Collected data
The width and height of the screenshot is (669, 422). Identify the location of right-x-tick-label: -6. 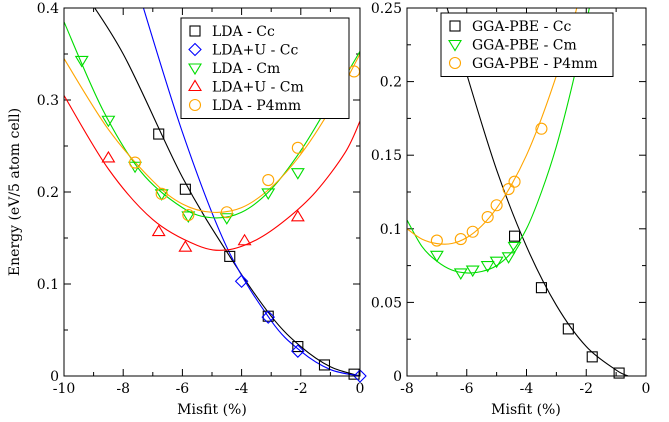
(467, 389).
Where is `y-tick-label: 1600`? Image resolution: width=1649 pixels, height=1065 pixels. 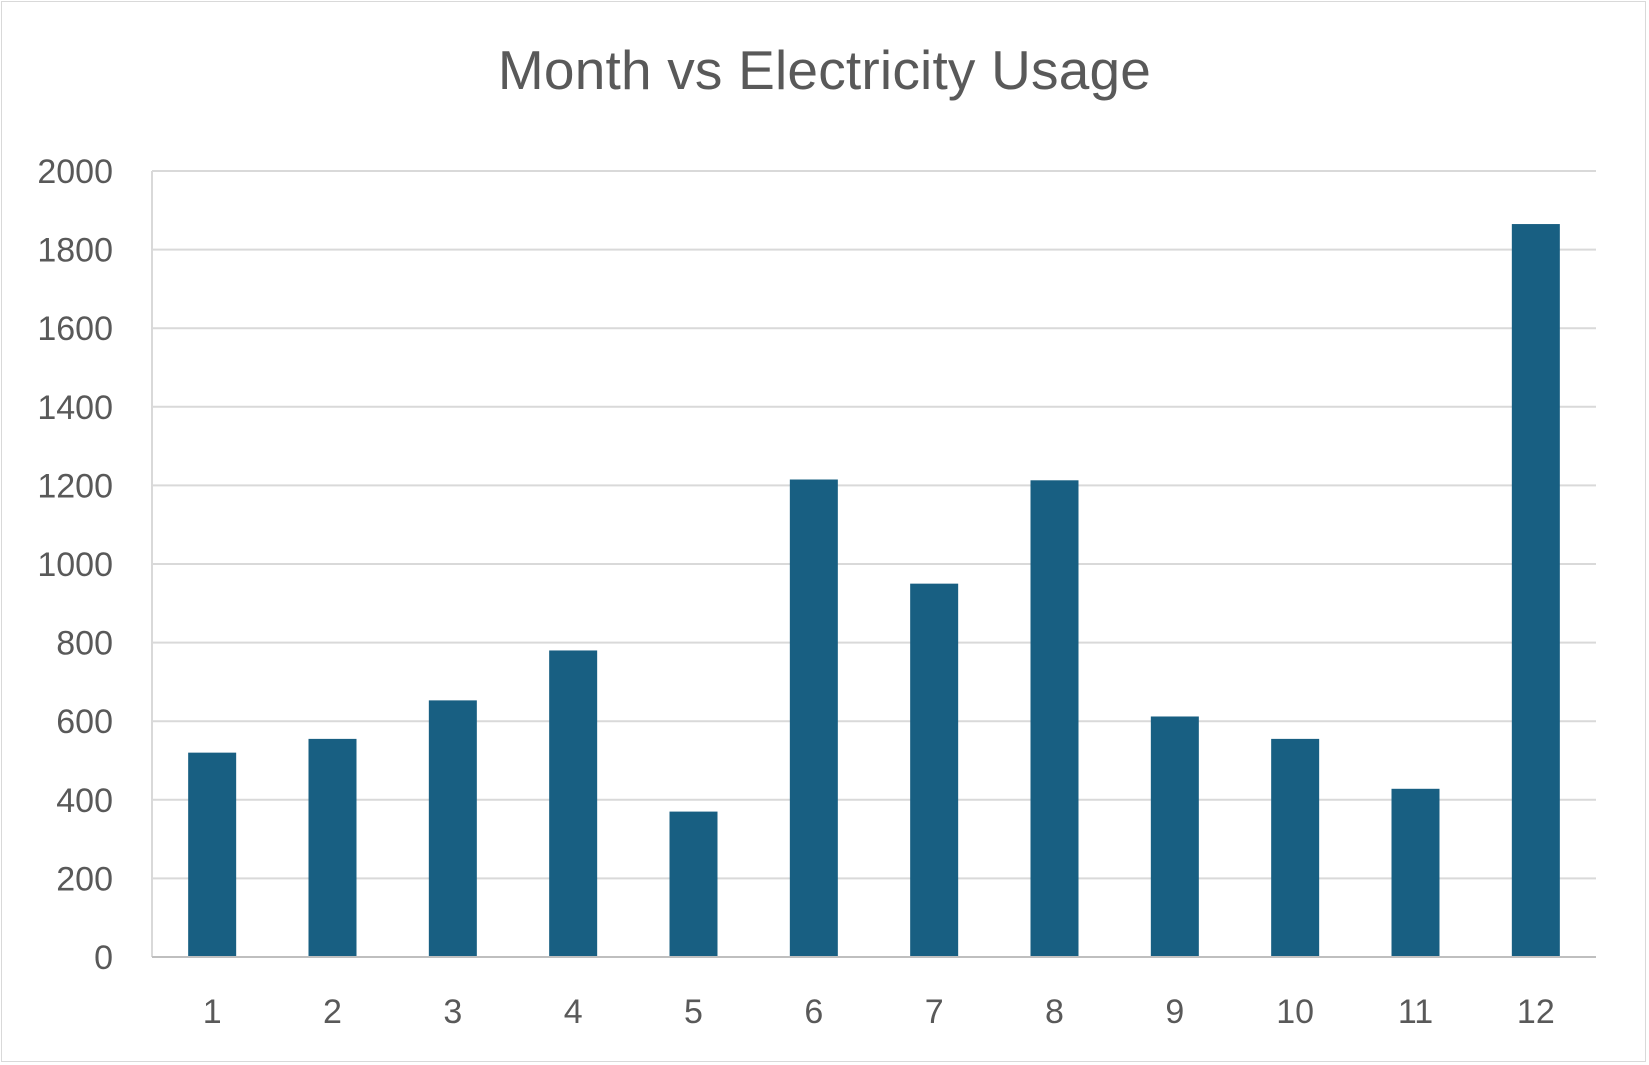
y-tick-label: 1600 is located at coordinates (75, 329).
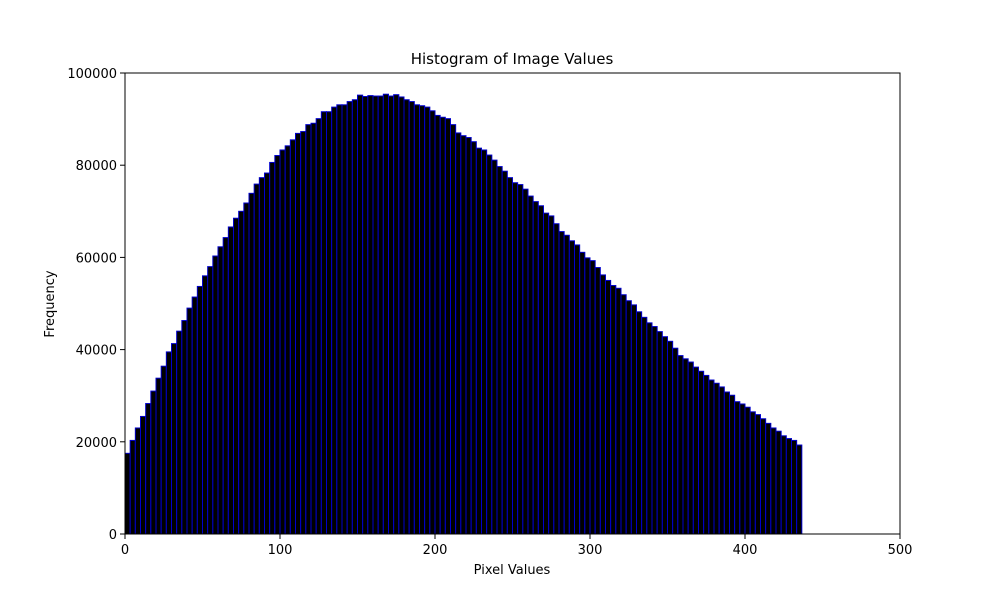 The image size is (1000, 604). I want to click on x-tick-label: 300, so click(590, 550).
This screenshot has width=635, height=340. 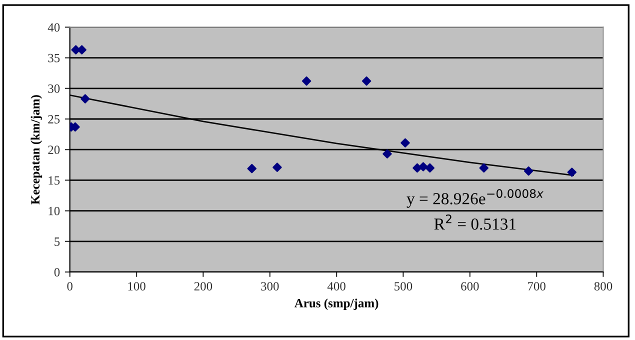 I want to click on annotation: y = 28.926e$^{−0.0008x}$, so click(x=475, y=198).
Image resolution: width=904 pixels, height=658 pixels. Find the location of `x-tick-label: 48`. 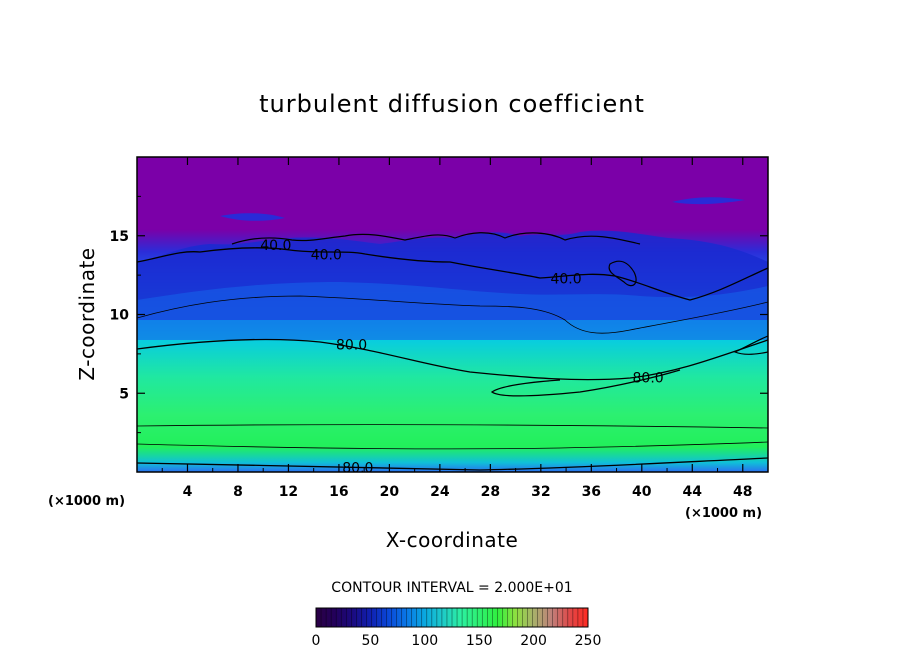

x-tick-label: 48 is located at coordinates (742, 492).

What is being asked: Extract the stretch from the line containing "Image resolution: width=904" through the end of the material, copying it word for word. Leave the pictures out.

Answer:
Image resolution: width=904 pixels, height=658 pixels. Find the location of `x-tick-label: 48`. 

x-tick-label: 48 is located at coordinates (742, 492).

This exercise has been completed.